Dog Training Guide

When you brought your dog home, did you know you had to be a leader? You probably just wanted a companion but your dog needs a strong leader. The problem is that activities associated with the leadership role are completely at odds with those associated with the companion role. So if you are going to have a successful relationship with your dog you need to put the ‘companion’ role in the back seat and take up your responsibilities as a leader. Your dog will become insecure and attempt to assume the leadership role himself if you don’t.

It is necessary that you look at at things from your dog’s viewpoint if you are to become an effective leader. There are three principles that you should follow to become an effective pack leader. This training guide outlines three principles that you should always follow.

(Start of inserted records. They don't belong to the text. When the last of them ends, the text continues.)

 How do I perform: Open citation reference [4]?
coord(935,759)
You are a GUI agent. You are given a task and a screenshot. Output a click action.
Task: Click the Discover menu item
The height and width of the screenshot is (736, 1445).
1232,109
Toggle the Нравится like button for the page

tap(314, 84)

  1. Manage your Dog’s Time. Create a routine, dogs need to have a routine. Use a dog crate regularly to a predetermined plan. Confinement is most effectively and safely carried out in a crate. Your dog will not need any persuasion because he knows that he will be safe and secure. You should socialize him to it as soon as possible and continue to use it throughout his life.
  2. Direct Activities. When you dog is out of his crate you should have an activity plan available which is not just sit and be quiet. Actively practice obedience commands so that he knows how to behave in your home. The brightest star in your dog’s universe is praise, it is what his world is all about.
  3. Be Consistent. If you are not consistent you will confuse your dog. To get a certain action or behaviour, always use the same words in the same sequence. We all have bad days so make sure that you do not take the stress out on your dog. Good leaders do not behave in a temperamental way they keep control of their emotions.

So there you are – be ready to take up the reigns of pack leader and everything that it imples and you will end up with not just a dog but your best friend which is what you were looking for from the start wasn’t it?

This article is courtesy of RadioFence.com a Leading Internet Retailer of Pet Doors, Bark Collars and Dog Training Shock Collars.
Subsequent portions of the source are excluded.